Corruption has always been a hot topic for Kenyans but recently it has become a national obsession. We all know that graft is deeply rooted in this country and threatens our economic development. So the focus should now be on: how can we address corruption effectively as a nation?

Firstly, all public bodies that can play a role in arresting graft should not only be more enabled to speedily discharge their constitutional mandate, but also be seen to be doing so. This is crucial because if institutions like the Ethics and Anti-Corruption Commission, the Judiciary, the auditor-general’s office, the Kenya Revenue Authority and even the Kenya Police are seen to be failing in their duty to arrest corruption and seed a culture of transparency in public office, the cynicism in Kenyans will only grow and so will the graft.
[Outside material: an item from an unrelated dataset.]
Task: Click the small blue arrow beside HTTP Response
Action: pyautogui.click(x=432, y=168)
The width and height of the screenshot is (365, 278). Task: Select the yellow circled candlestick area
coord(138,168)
Secondly, those suspected of corruption must be charged and those found guilty prosecuted. This has been said numerous times but Kenyans are still waiting for the day when a high profile public graft case will end with an official being prosecuted and actually facing consequences such as imprisonment. One major problem is that the language of corruption has been politicised and any allegations of graft are interpreted by the accused as witch-hunting.

This is problematic because the politicisation changes the narrative from one where graft is the focus to one where the public postulates as to whether the accused is guilty and/or why they would be “witch-hunted”. The only way this can be arrested is if both leaders allied to government and those who are not are treated in exactly the same manner and undergo the same process. Only then will it be clear that ending graft, and not witch-hunting, is the aim.
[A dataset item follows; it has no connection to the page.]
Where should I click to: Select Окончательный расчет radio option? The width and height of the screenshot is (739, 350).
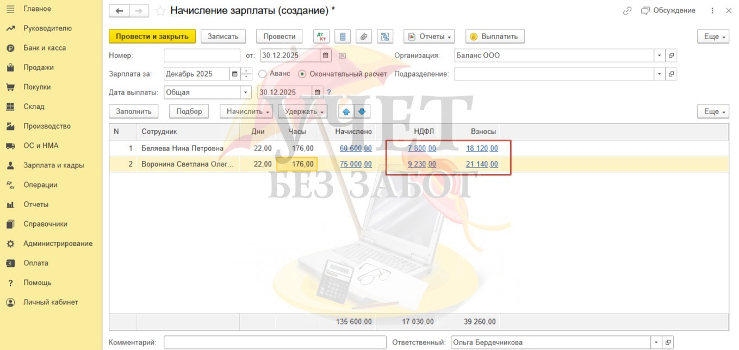tap(302, 74)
Thirdly, ­leverage on technology. We have already seen the role the Integrated Financial Management Information System (Ifmis) played in preventing the fraudulent procurement at the National Youth Service in which Sh826 million could have been stolen. Ifmis flagged the irregularities and allowed action to be taken to prevent disbursement. Kenya should build on this and look up to Chile. Research by the World Bank makes the point that Chile has created one of the world’s most transparent public procurement systems in the world. ChileCompra was launched in 2003, and is a public electronic system for purchasing and hiring. It has earned a worldwide reputation for excellence, transparency and efficiency. In 2012, users completed 2.1 million purchases issuing invoices totalling $9.1 billion (Sh924 billion). We need to study such examples.


Finally, we have to understand what graft looks like under devolution. The truth is that with devolution, the number of public officials has increased. Therefore, theoretically speaking, there are more fingers in the public money pot and more avenues through which money can “disappear”. It is crucial that we learn the new governance structures, how counties manage and disburse their funds, and the holes that exist that facilitate both petty and grand graft.

Some of these strategies are being deployed such as technology in the use of Ifmis, but more can be done. It is crucial that Kenyans evolve beyond complaining pessimistically about corruption, believing that no improvements will be made. Rather, they should remain vigilant and determined to end corruption. Only then do we stand a chance of arresting this serious social ill.